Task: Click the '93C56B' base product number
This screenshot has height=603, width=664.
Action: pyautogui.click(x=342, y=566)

--

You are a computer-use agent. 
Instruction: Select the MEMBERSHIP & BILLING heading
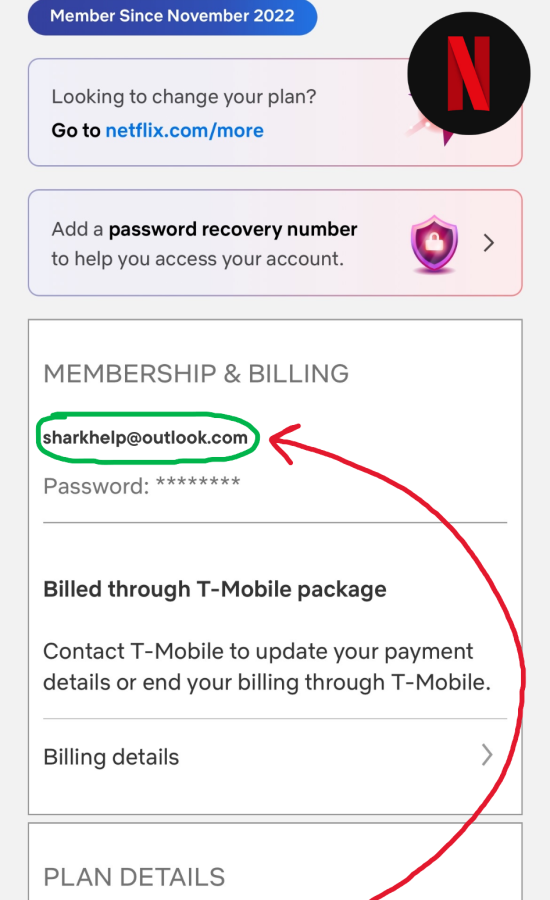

---

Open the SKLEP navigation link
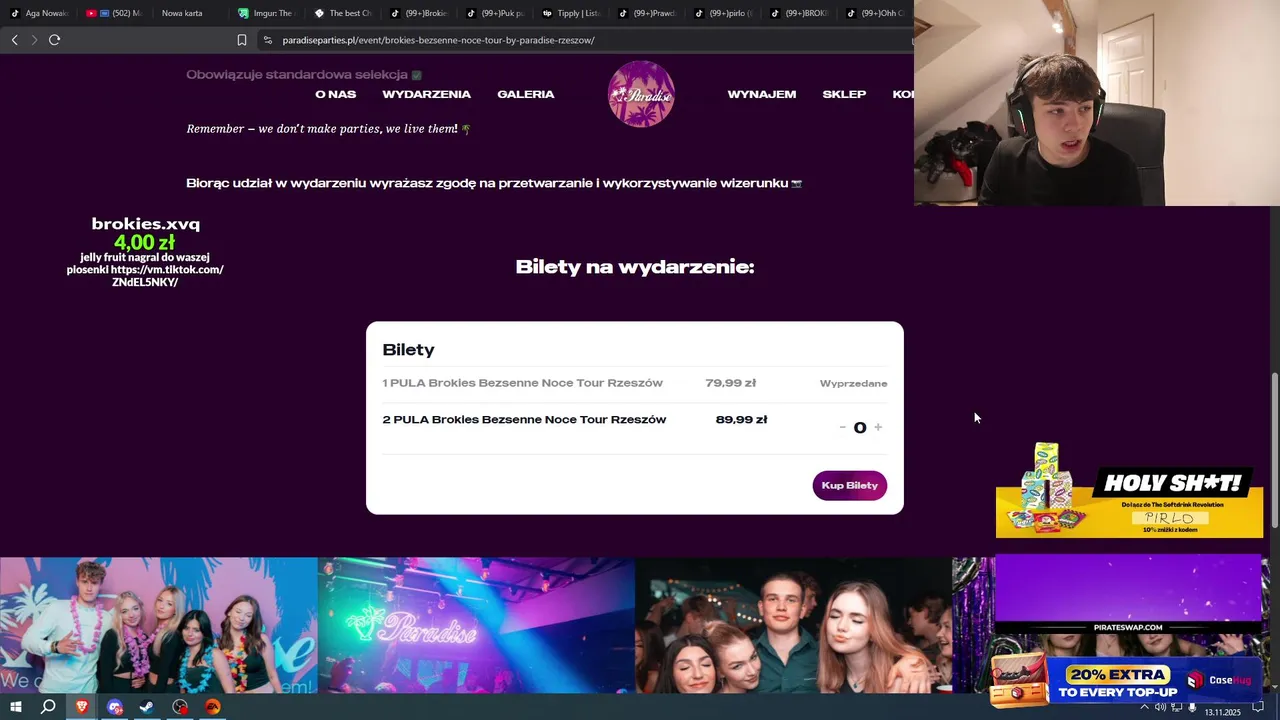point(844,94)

| TASK DIRECTIONS |
Using the records above, set down exactly the lines from the one with "You are a computer-use agent." through the one with "Instruction: Select the", inclusive, and nothing more.

| SOLVED EXERCISE |
You are a computer-use agent. 
Instruction: Select the MEMBERSHIP & BILLING heading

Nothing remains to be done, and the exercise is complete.